La fusée russe Soyouz a réussi sa deuxième mission en Guyane. Elle a mis sur orbite, dans la nuit de vendredi à samedi, six satellites à missions militaires construits par Astrium, dont le premier des deux satellites Pléiades.

Le décollage s'est déroulé vendredi à 23h03 locales (03h03 suisses samedi), depuis le centre spatial guyanais à Sinnamary. La fusée s'est ensuite envolée dans le ciel voilé de Guyane. Cinquante-cinq minutes plus tard, le lanceur russe se séparait de Pléiades 1.

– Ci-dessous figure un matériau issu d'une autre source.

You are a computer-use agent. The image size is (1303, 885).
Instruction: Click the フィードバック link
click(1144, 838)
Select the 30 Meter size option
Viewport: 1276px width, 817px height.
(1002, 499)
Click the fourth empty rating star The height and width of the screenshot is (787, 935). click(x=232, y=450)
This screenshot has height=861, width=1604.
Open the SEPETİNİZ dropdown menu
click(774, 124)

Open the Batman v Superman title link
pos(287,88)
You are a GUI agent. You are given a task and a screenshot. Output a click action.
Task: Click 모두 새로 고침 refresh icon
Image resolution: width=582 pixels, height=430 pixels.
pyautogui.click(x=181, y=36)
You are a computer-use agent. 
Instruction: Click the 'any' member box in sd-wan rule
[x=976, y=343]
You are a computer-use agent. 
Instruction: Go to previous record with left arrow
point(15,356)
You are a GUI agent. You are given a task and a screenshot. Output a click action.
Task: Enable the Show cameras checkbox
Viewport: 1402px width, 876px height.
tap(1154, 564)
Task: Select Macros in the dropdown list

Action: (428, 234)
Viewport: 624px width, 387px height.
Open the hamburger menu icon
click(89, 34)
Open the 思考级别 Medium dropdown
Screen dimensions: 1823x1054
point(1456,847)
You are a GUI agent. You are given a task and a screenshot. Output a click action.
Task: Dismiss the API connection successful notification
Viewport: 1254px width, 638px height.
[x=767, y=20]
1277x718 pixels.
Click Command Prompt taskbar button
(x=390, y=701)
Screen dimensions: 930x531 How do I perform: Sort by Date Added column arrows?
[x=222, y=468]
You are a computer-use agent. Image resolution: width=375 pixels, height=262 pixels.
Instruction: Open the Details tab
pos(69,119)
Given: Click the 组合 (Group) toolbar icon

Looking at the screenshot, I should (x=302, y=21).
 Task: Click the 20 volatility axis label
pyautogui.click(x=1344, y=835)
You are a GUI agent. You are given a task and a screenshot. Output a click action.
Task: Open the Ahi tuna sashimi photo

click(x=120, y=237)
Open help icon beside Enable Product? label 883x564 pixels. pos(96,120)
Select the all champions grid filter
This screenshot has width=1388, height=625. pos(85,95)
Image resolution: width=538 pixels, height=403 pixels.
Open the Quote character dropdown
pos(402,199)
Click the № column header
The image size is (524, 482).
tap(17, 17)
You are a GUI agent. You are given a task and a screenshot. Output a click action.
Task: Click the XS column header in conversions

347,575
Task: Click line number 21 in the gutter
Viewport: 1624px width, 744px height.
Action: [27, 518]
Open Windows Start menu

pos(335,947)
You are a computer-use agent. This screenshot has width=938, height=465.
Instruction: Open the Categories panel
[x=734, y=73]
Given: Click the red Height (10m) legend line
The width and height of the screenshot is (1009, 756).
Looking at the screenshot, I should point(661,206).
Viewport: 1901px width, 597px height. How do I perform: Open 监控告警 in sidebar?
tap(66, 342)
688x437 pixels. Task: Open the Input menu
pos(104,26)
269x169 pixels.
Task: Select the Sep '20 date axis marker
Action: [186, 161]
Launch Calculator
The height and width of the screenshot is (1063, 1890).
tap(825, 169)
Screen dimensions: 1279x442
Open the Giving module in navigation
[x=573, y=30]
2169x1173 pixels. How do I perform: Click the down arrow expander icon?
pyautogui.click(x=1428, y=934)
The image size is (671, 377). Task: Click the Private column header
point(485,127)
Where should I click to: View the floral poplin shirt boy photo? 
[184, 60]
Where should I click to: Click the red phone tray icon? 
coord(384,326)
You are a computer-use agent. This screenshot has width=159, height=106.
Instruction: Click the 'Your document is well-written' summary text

Cet engin, pesant un peu moins d'une tonne, est le premier des deux satellites Pléiades, qui permettront l'imagerie optique en couleur et en trois dimensions pour la défense et pour l'industrie. Le second des Pléiades devra être mis en orbite dans quinze mois. Ensemble, ils augmenteront fortement les capacités de surveillance de la terre, notamment au service de la défense française.

Deuxième mission

La mission comportait également la séparation simultanée de quatre microsatellites (de 135 kg chacun) d'écoutes électroniques pour la défense française. Il s'agit de "démonstrateurs", l'étape précédant la fabrication d'un prototype, afin de mettre en place à l'horizon 2020 un système de détection des radars adverses à partir de leurs émissions radio-électriques. La fusée a également mis sur orbite le premier satellite chilien.

Il s'agissait de la deuxième mission réussie du lanceur russe depuis la Guyane française. Une fusée Soyouz a déjà décollé de Guyane le 21 octobre pour mettre sur orbite les deux premiers satellites de la constellation Galileo, le programme de "GPS" européen.